Павел трясущейся рукой взялся за рюмку.
— Ура! — гаркнул Афонька.
— Ур-рра-а! — заревели все.
Потом был еще «посошок» — какой же хозяин отпустит гостей без посошка в дорогу, — потом была чарка «мира и дружбы» — под порогом хозяин обносил желающих, — и только после этого выбрались на волю.
На крыльце кого-то потянуло было на песню, но Афонька-ветеринар (вот где пригодилась его команда) живо привел буяна в чувство:
— Звук! Пей-гуляй — не рабочее время. А тихо, тихо у меня!

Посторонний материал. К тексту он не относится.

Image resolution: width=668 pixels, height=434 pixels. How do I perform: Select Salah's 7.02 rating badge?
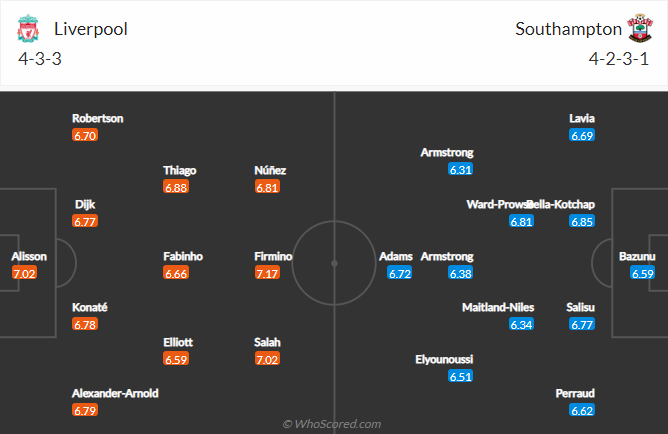268,357
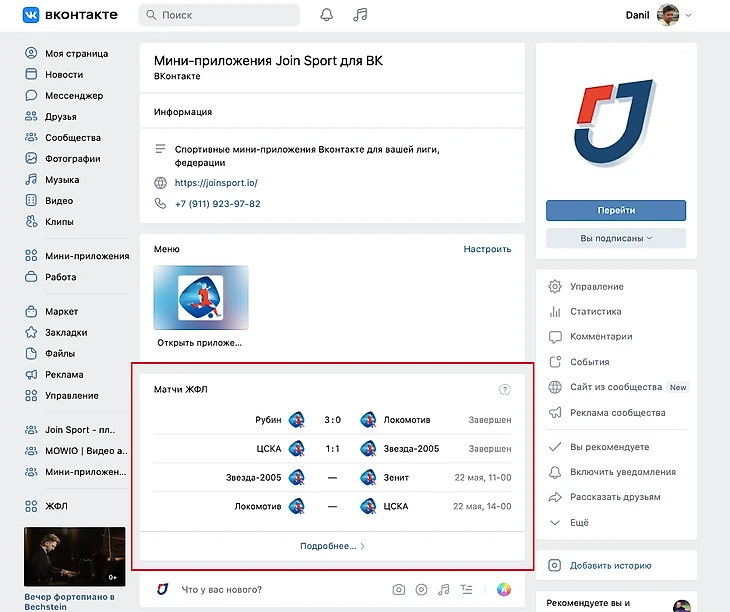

Следующий заход был к председателю лесхимартели, человеку для Пелагеи, прямо сказать, бесполезному. По крайности за все эти годы, что она пекарем, ей ни разу не доводилось иметь с ним дела, хотя, с другой стороны, кто знает, как повернет жизнь. Сегодня он тебе ни к чему, а завтра, может, он-то и встанет на твоей дороге.
В общем, не мешало бы и к председателю лесхимартели сходить. Но что поделаешь — Павел совсем раскис к этому времени, и она, взяв его под руку, повела домой.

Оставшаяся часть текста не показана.